The current implementation is mixed with all these legacy logic and gets quite 
messy, and I'm thinking to make a pass over the StreamPartitionAssignor and 
cleaning up it bit. More precisely:

1. Read and parse the subscription information to construct the clientMetadata 
map, where each metadata contains the {{Set<String> consumerMemberIds}}, 
{{ClientState<TaskId> state}}, and {{HostInfo hostInfo}}.

2. Access the (sub-)topology to create the corresponding changelog / 
repartition topics and construct the {{stateChangelogTopicToTaskIds}} and 
{{internalSourceTopicToTaskIds}}.

3. Call {{streamThread.partitionGrouper.partitionGroups}} to get the map from 
created tasks to their assigned partitions.

4. Call {{TaskAssignor.assign}} (which now takes the whole clientMetadata map) 
to assign tasks to clients, and hence we get the assigned partitions to clients.

5. For each client, use some round-robin manner (as we did now) to assign tasks 
to their hosted consumers with the {{clientMetadata.consumerMemberIds}} map.

6. Check co-partitioning of assigned partitions, and maintain the {{Cluster}} 
metadata locally on the leader.

7. Construct the assignment info, where activeTasks is also a map from 
{{TaskId}} to list of {{TopicPartitions}} since otherwise we will not know 
which partitions are assigned to which tasks.

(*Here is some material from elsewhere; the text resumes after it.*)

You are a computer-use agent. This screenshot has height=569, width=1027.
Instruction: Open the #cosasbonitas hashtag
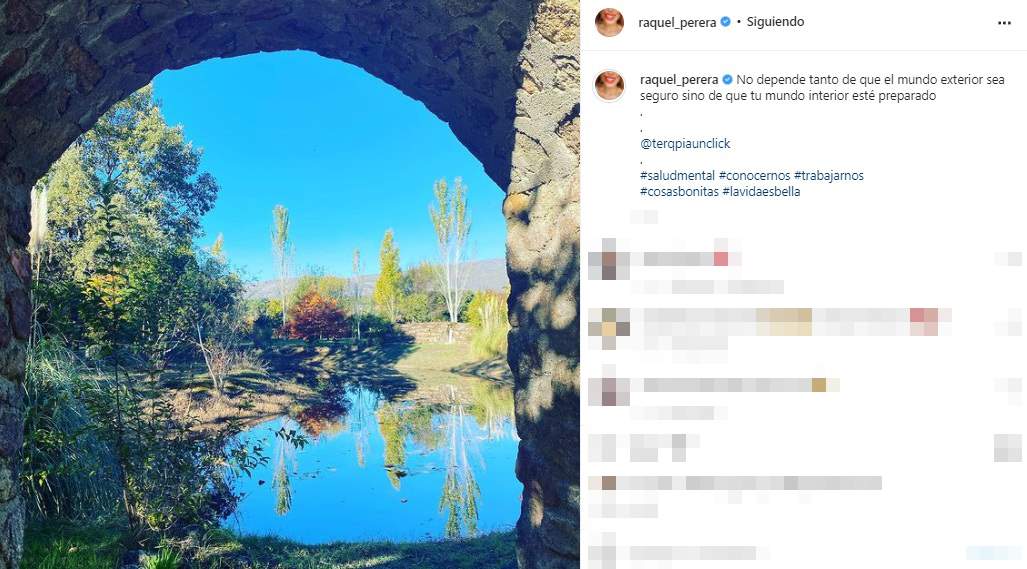(x=679, y=192)
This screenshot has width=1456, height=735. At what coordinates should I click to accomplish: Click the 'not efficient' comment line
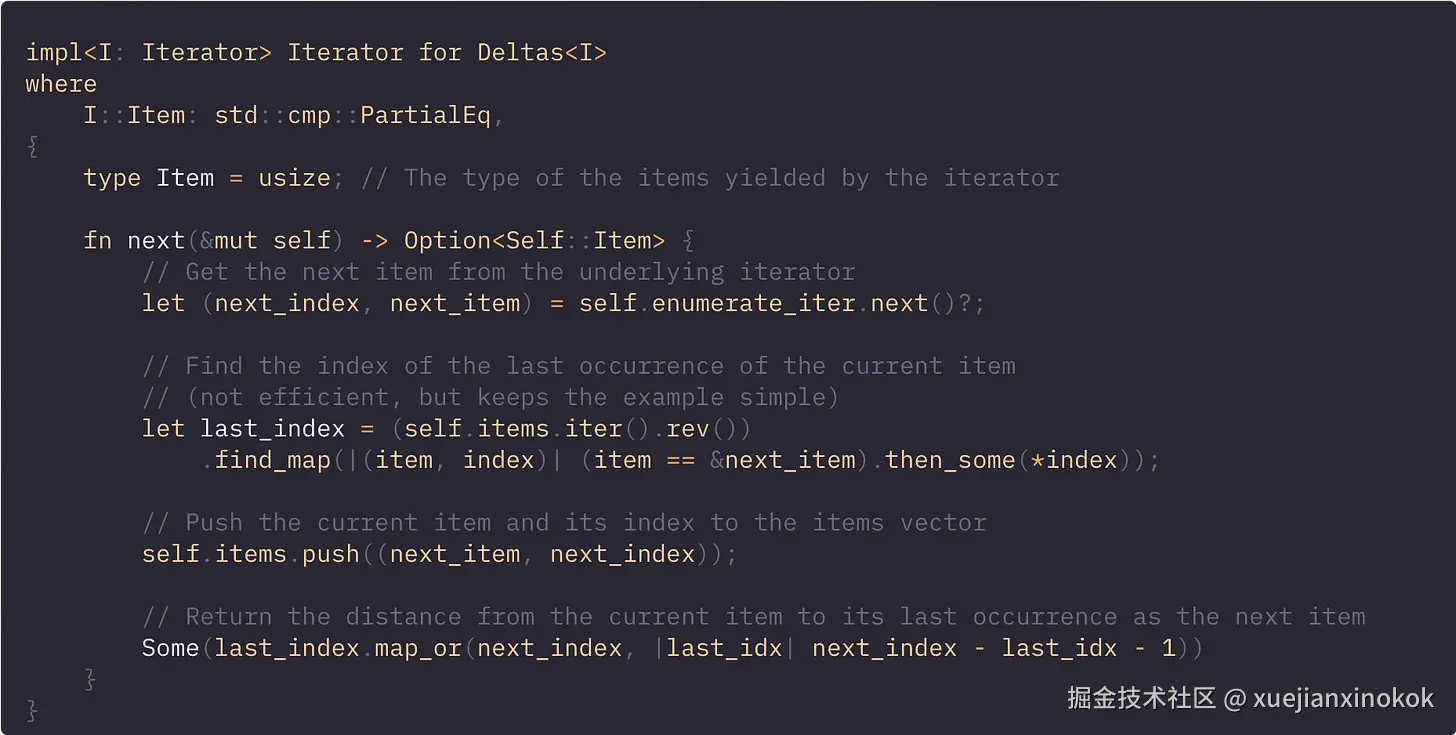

8. For non-leaders, when getting the assignment, also construct the Cluster 
metadata from the decoded assignment information; and also maintain the 
AssignmentInfo locally for constructing the tasks.

And some minor improvements:

1. The default {{thread-clientIds applicationId-x-StreamThread-y}} may still be 
conflicting to each other with multiple JVMs / machines, which is bad for 
metrics collection / debugging across hosts. We can modify the default clientId 
to {{applicationId-processId}} whereprocessId is the generated UUID, hence the 
default thread-clientId is {{applicationId-UUID-StreamThread-y}}.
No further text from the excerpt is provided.